Task
Please repeat only the lines below starting at the line that holds "This screenshot has width=750, height=527." and ending at the line that holds "This screenshot has width=600, height=450.", exactly, with both of those lines included and every picture omitted.
=====
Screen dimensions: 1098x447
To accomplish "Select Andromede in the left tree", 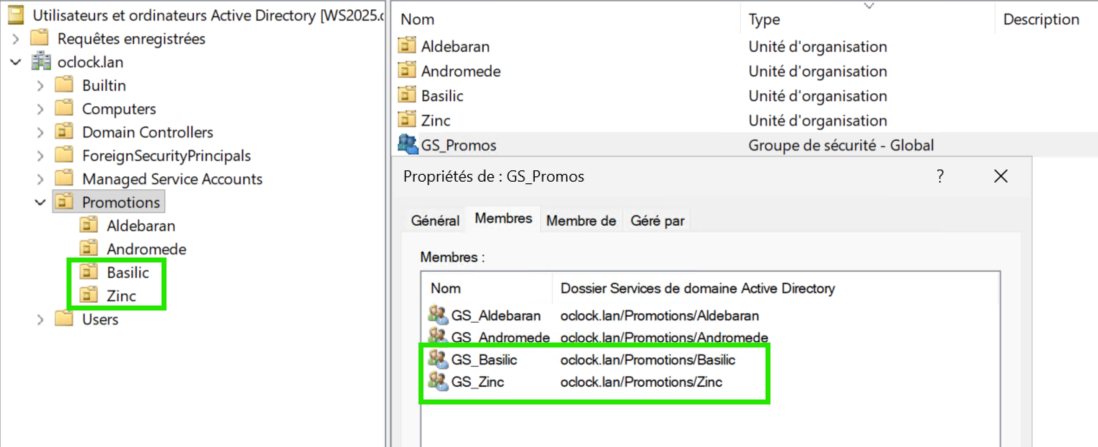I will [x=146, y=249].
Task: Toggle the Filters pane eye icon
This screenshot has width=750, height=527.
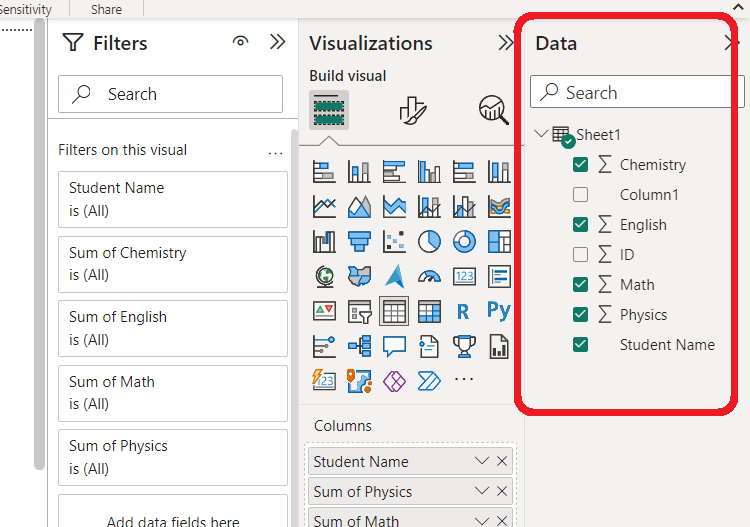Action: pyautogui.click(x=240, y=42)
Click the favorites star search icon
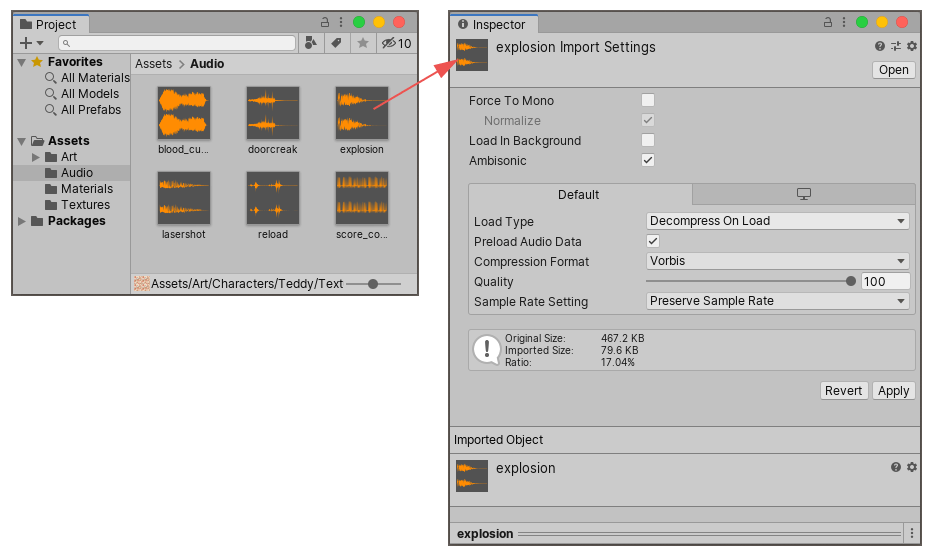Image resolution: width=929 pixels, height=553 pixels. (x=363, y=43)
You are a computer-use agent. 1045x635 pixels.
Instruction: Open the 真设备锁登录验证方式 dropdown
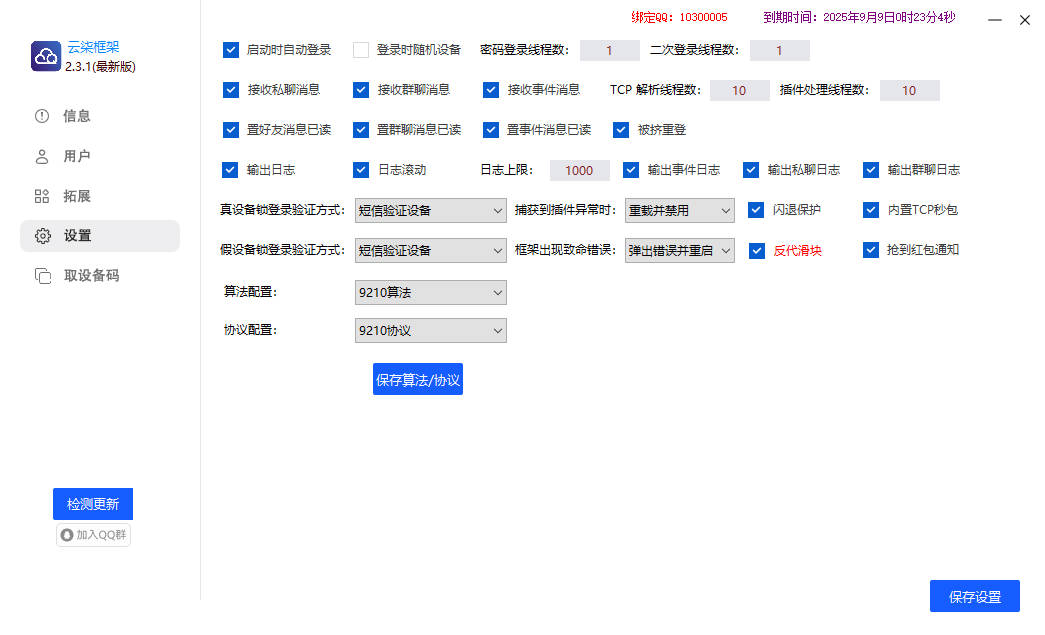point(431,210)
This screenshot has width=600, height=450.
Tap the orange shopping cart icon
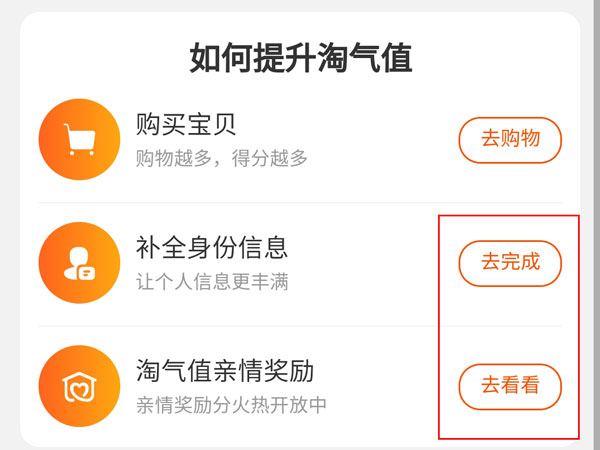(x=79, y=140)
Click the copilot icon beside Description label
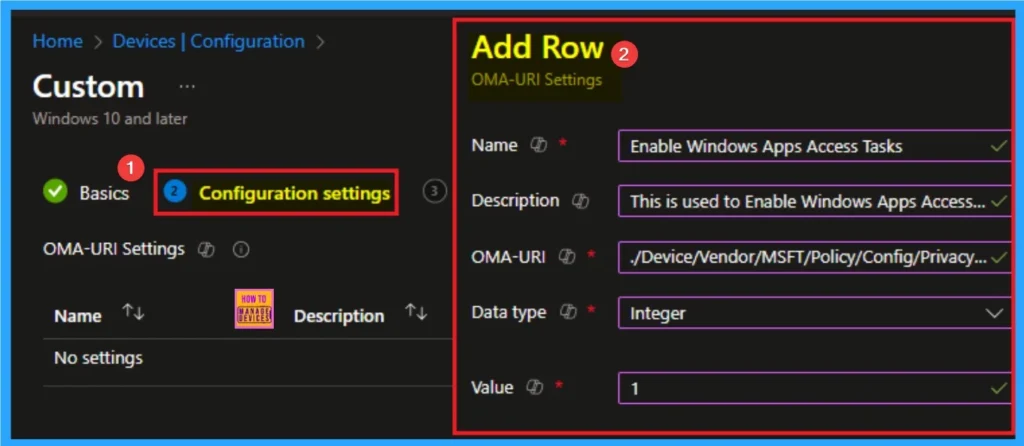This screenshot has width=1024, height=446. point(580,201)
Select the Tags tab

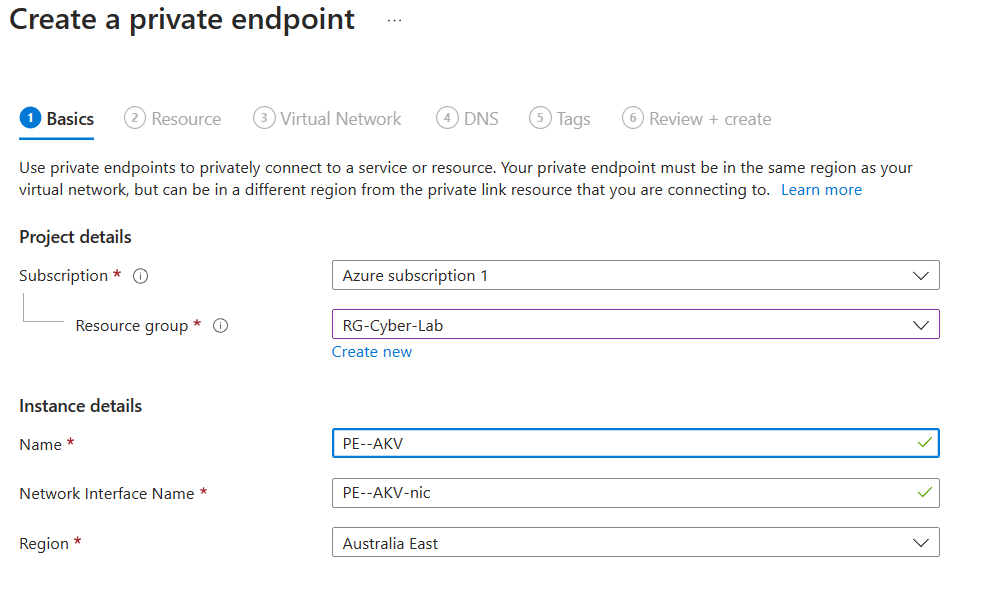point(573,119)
=====
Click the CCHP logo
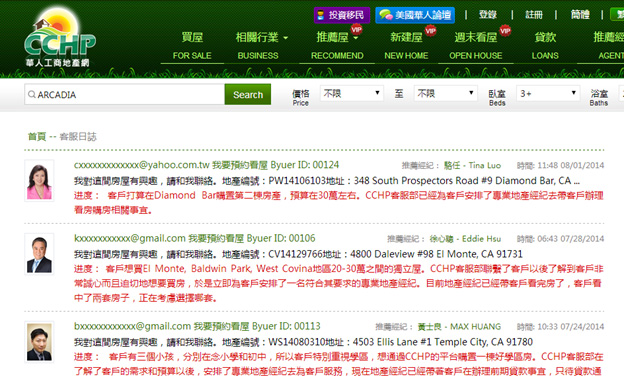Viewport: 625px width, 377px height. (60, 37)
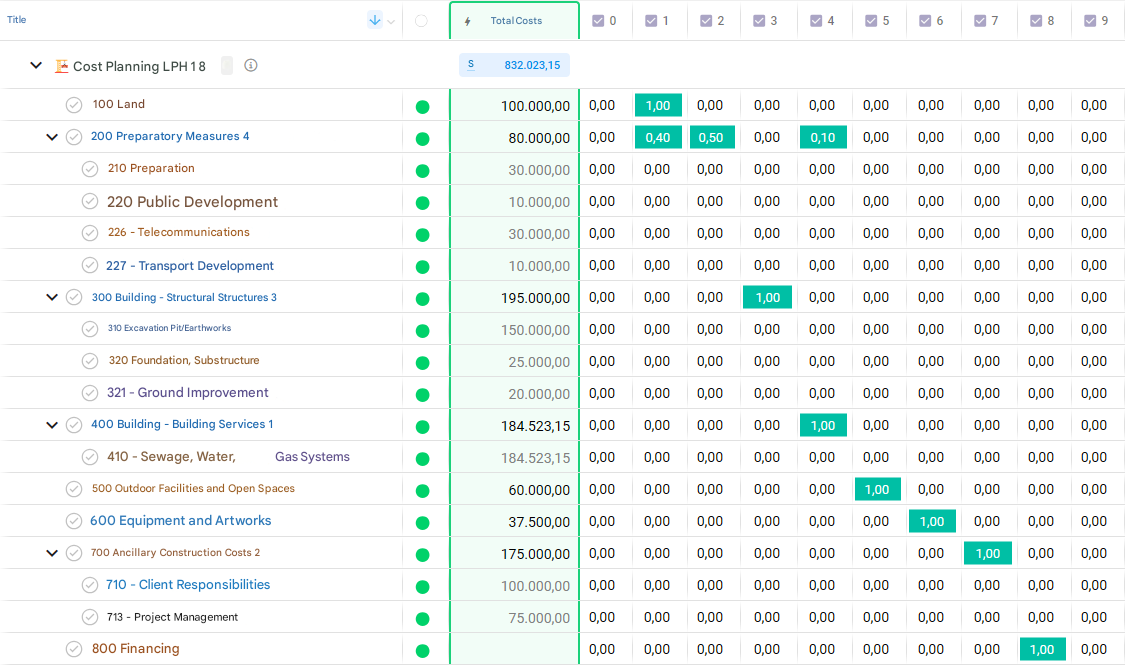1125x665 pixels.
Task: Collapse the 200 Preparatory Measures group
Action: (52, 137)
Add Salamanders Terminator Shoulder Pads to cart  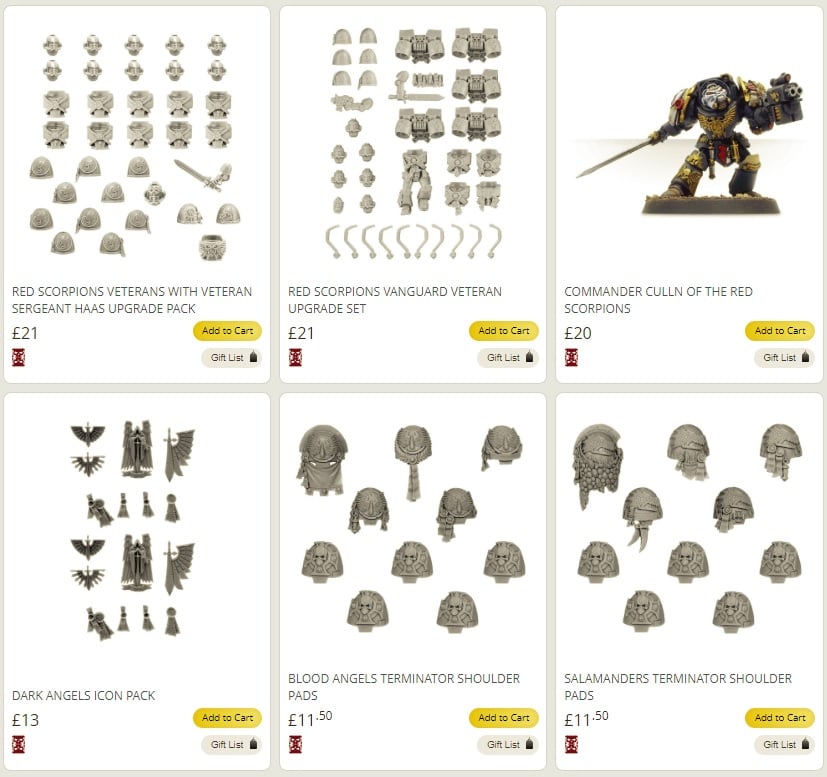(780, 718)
=====
Solution to the exercise
This screenshot has width=750, height=527.
Action: pyautogui.click(x=240, y=42)
Click the favorites star search icon
Image resolution: width=929 pixels, height=553 pixels. (x=363, y=43)
You are a computer-use agent. 1045x635 pixels.
Instruction: Open the 真设备锁登录验证方式 dropdown
point(431,210)
This screenshot has width=600, height=450.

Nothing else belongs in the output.